Retirement is supposed to be a time of reward and relaxation. However, DWP pension errors are delaying that for an estimated 134,000 people right now. Backlogs and historical errors are seeing huge numbers of State Pensions underpaid – or not paid at all.

Who should check their pension?

If you’ve got a relative or family friend who’s recently hit the age to claim the UK State Pension, there’s a chance their first payment’s been delayed. Backlogs at the Department for Work and Pensions (DWP) are seeing thousands of people left without the pension cash they’ve spend their lives earning.

As for why it’s happening, the DWP say that the pandemic’s to blame. For instance, there’s been a pretty big leap in the number of people claiming universal Credit since COVID-19 first hit the UK. That additional workload has put stress on the DWP systems that, honestly, they weren’t prepared for.
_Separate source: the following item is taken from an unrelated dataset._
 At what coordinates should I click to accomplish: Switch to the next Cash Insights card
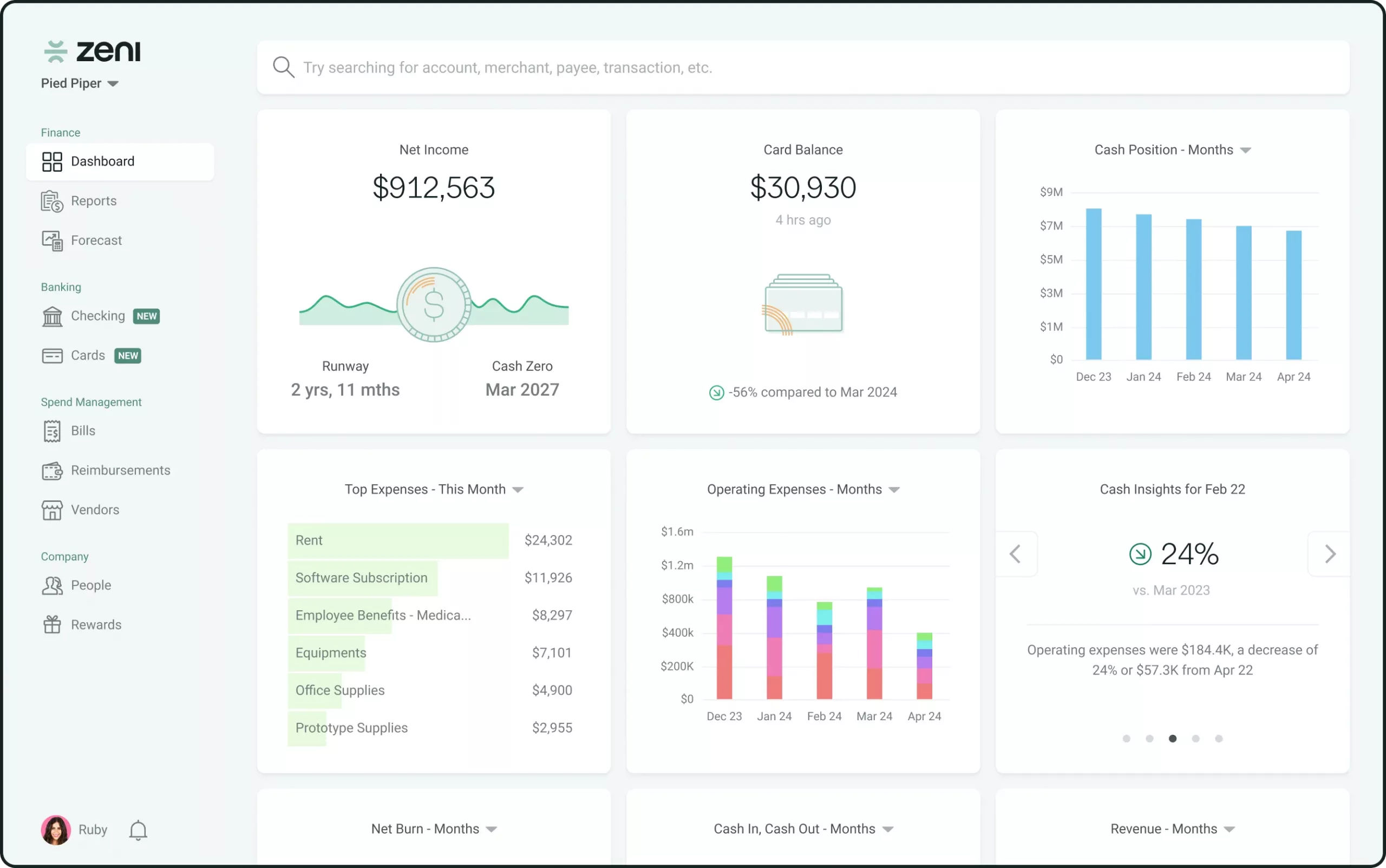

On top of that, errors have been discovered, some very long-standing, that are making things even worse. The DWP says that an incredible 134,000 people have had their State Pension underpaid, losing a total of around a billion pounds overall.

Most of the people affected by pension underpayments are women, and much of the trouble comes down to the complexity of the pension system. Errors have left retirees losing close to £9,000 each on average, with the DWP now working through the caseload to settle up. Many of the systems used to calculate pensions are pretty outdated by modern standards. They need a lot of physical oversight, and are extremely complicated to understand in places, leading to a constant danger of “human error”.

People who are commonly missing out

There are 2 basic problems at the DWP at the moment: delayed pension payments and potentially long-term underpayments. For people who’ve only recently hit the State Pension age, the trouble is that they haven’t started receiving their payments yet. According to a DWP spokesman, everyone who’s been affected by this has already been identified, meaning their money’s on its way by the end of the month.

For people whose State Pension has been underpaid, potentially for a very long time, the situation’s a little more complicated. There’s an online tool from Lane, Clarke and Peacock (the consultants who first spotted the problem) that can help work out if you’re owed money. The DWP is prioritising cases they classify at “at risk” to help ensure that the most vulnerable get what they’re owed quickly.

The bottom line is that anyone who thinks they might have been getting short-changed on their State Pension payments should take a close look at their bank and pension statements. The DWP is trying to fix the problem at their end, but certain groups (mainly women who divorced after reaching pension age or whose husbands turned 65 before the 17th of March 2008) will need to apply to get their cases looked at.